We got a GDP beat dealt into trader’s cards this morning.
The U.S. economy grew at a +2.5% annual rate in the second quarter of 2013 instead of the +1.7% numberr earlier estimates suggested. The economy’s forecasters thought GDP would be revised up +2.2%. This amounts to a ‘beat’.
The quarter's revised growth rate is now more than double the pace clocked in the prior three months. This increase was due to a stronger trade picture. Trade numbers showed a greater strength in U.S. exports, and a slower increase in U.S. imports.
Companies also restocked inventories faster than previously believed. And U.S. businesses raised structures investment more than previously thought.
Consumer spending --70% of the U.S. economy-- remained unchanged. It showed +1.8% growth. Anything around +2% is ‘muddle-through’ data here.
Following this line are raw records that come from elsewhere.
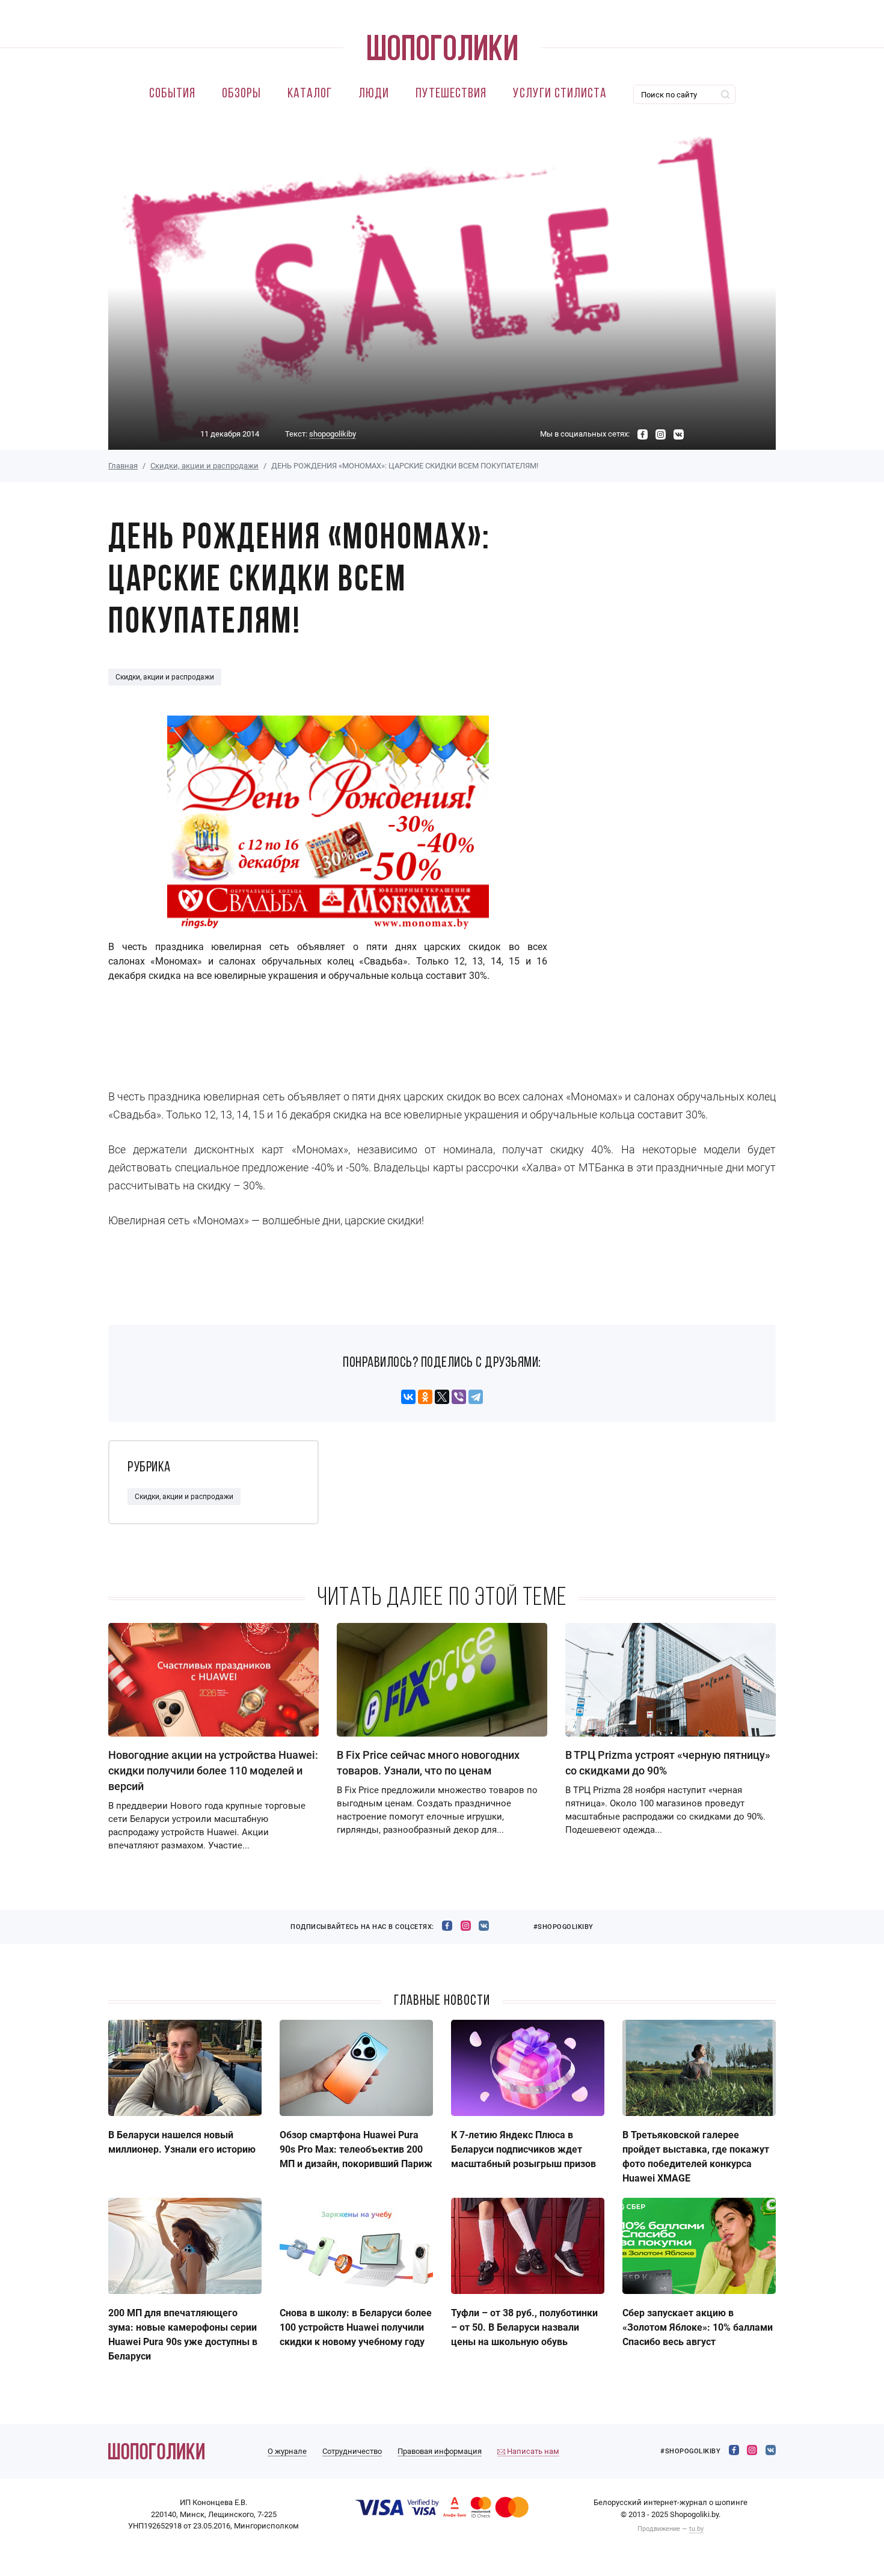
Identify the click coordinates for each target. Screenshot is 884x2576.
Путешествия (451, 94)
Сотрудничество (352, 2451)
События (172, 94)
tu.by (696, 2529)
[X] (442, 1397)
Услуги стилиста (560, 94)
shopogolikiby (332, 433)
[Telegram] (475, 1397)
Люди (373, 94)
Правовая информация (439, 2451)
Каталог (309, 94)
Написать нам (532, 2451)
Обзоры (241, 94)
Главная (123, 465)
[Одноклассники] (425, 1397)
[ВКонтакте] (408, 1397)
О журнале (287, 2451)
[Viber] (459, 1397)
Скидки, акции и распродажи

Disposable personal income climbed +3.2% instead of +3.4% as originally reported. More evidence of consistent support for consumer demand.
The government’s spending fell -0.9%, instead of- 0.4%, so the sequester effects went up, and still GDP growth in the second quarter rose.
In another positive sign, revised data showed demand for U.S.-produced goods and services rose at a +1.9% pace in Q2 instead of a +1.3% rate previously estimated. This increase also reflected higher U.S. exports.
In this Q2 report, housing accounted for nearly a fifth of the U.S. economy's growth. However, other more recent data suggested housing investment has fallen off.
This upwardly revised GDP data could make the Fed more confident in their plan to reduce their monthly bond purchases.
My RTI Question: Does the size and timing of the Fed’s taper change due to this report?